• _Task to carry out_
Each entry should be copied as it stands, leaving the pictures behind.

Stored data
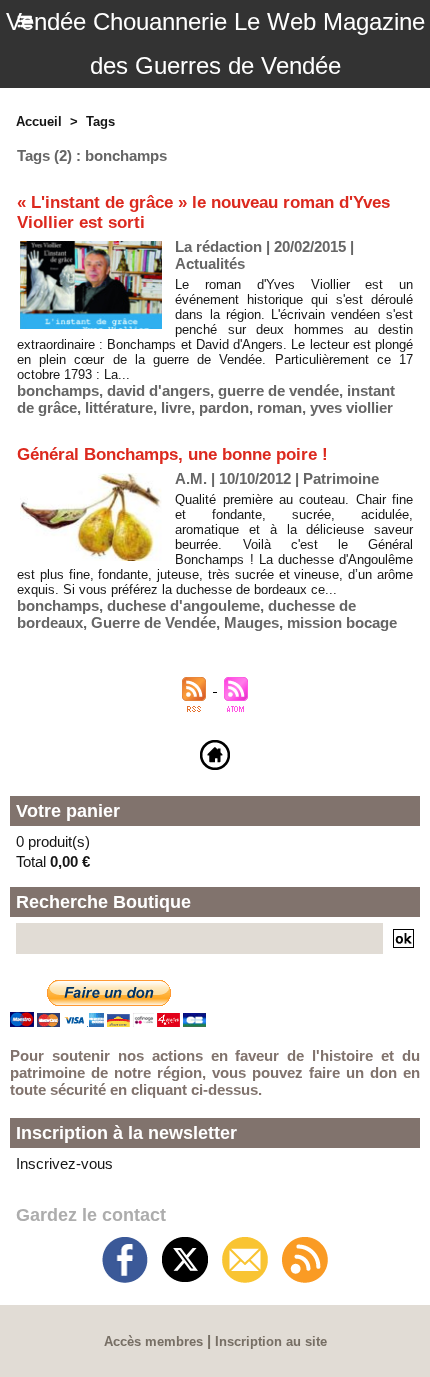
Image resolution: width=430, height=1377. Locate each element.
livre (176, 407)
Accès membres (153, 1341)
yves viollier (351, 407)
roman (279, 407)
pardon (224, 407)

• _Solution for this problem_
Image resolution: width=430, height=1377. Locate each element.
livre (176, 407)
Accès membres (153, 1341)
yves viollier (351, 407)
roman (279, 407)
pardon (224, 407)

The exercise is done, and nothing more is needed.